[Source passage]
Claudia: Did you join anyone when you were over there?

Yosell: Yeah. I got jumped in, 15,16, with a family kind of thing when they're out there. That was basically not a really big choice for me. All the family was in there, so that's all I could say on that.

Claudia: How was that?

Yosell: Basically, there's a very big process into it, which is kind of, I don’t know. Probably we shouldn't talk about it too much.

Claudia: What's been the hardest part back in Mexico?

Yosell: The hardest part here in Mexico is actually I'm trying to live here with the economy that they have. One day transport is cheap, the next day it goes up, and then it keeps going up, and you're just like, "Oh." It's just really hard to keep up with it.

Claudia: What have you been up to in this past year and a half that you've been here?

Yosell: This past year I moved in with my girlfriend, so I've been here ever since, and we met each other here. So I ended up moving out with her, and I'm trying to do my university but it's kind of hard and stuff like that.

Claudia: What are you trying to study?

Yosell: I was actually doing a graphic designs and stuff like that.

Claudia: Cool!

Yosell: That was always something I did like. And now in the States I actually had an administration, so that was probably one of those two.

Claudia: Are you currently working or what are you doing?

Yosell: Yeah, currently I had a cousin that got me to work here at T-Tech, so I guess that was it.

Claudia: Do you like T-Tech?

Yosell: Yeah, it’s a pretty interesting place.

Claudia: In what ways?

Yosell: It kind of reminds me of the high school out in the States. That's basically that's all I can say about it. [Chuckle]

Claudia: In what way does it remind you of a high school?

Yosell: With all the people in there, basically it's a high school. That's how high school is out there. It just reminded me exactly like in California high school.

Claudia: In what ways do you think that being in the U.S. all that time shaped who you are?

Yosell: I think the only way I can put it really is just being strong. Because basically you got to learn how to mature in a faster way than you'd probably do it here. I've seen a couple of family members or friends here that are like 30 years old and they're still living with their dad and mom. They're just like not doing anything for their life, and opposed of people out there, most of them that I do know were just living by themselves and doing their thing. I'd say out there it's probably not that good because you’d get, because most of the people would get into some kind of a drug addiction or something like that. I’d say, here, here it'd be probably the same, but out there it'd be easier to make money. Here it's a lot harder. That's probably what's the difference here to there. That's what I'm saying, I think out there you learn how to be strong. When you come here, you're just like, "Oh." most people get depressed or frustrated here. Others actually know how to move on and continue. That's probably how I see it.

[Recorded information]
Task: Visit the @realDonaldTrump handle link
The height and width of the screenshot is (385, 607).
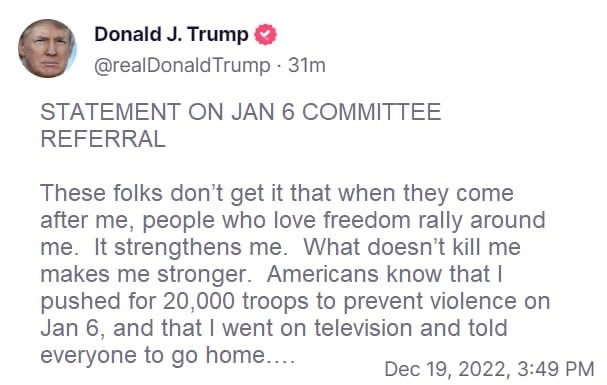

[Questions on the material]
- 1) Write down a passage from the interview with Yosell word for word, starting at the words "Claudia: Do you" and stopping after "California high school.".
- 2) In the interview with Yosell, who got Yosell the job at T-Tech?
- 3) Extend the interview with Yosell beyond its last line.
The data has nothing to do with the interview with Yosell.

[Response list]
- 1)
Claudia: Do you like T-Tech?

Yosell: Yeah, it’s a pretty interesting place.

Claudia: In what ways?

Yosell: It kind of reminds me of the high school out in the States. That's basically that's all I can say about it. [Chuckle]

Claudia: In what way does it remind you of a high school?

Yosell: With all the people in there, basically it's a high school. That's how high school is out there. It just reminded me exactly like in California high school.

- 2) A cousin of his.

- 3)
Claudia: Do you consider yourself Mexican or American?

Yosell: I've actually always said I consider myself Mexican. American, no, I was never that.

Claudia: If you could have stayed in the U.S., what do you think you might have done?

Yosell: I probably would have finished my university out there.

Claudia: Where were you going to school?

Yosell: I was studying in the University of Utah, so that was pretty interesting.

Claudia: And now that you're back in Mexico, what do you think you'd like to do over here, dreams?

Yosell: I just want to finish my university. When I was out in the States I would send money out here, so I have a house and stuff like that. I just want to just get done with my university and actually, you know, work on that. That's pretty much it, all the goals I do have on here. Yeah.

Claudia: Well those are pretty much all the questions that I had, but now I want to give you a chance if there's anything else that you want to add, or anything that you want to tell me that you'd like me to know or anybody else who's listening to this, or whatever you want to say.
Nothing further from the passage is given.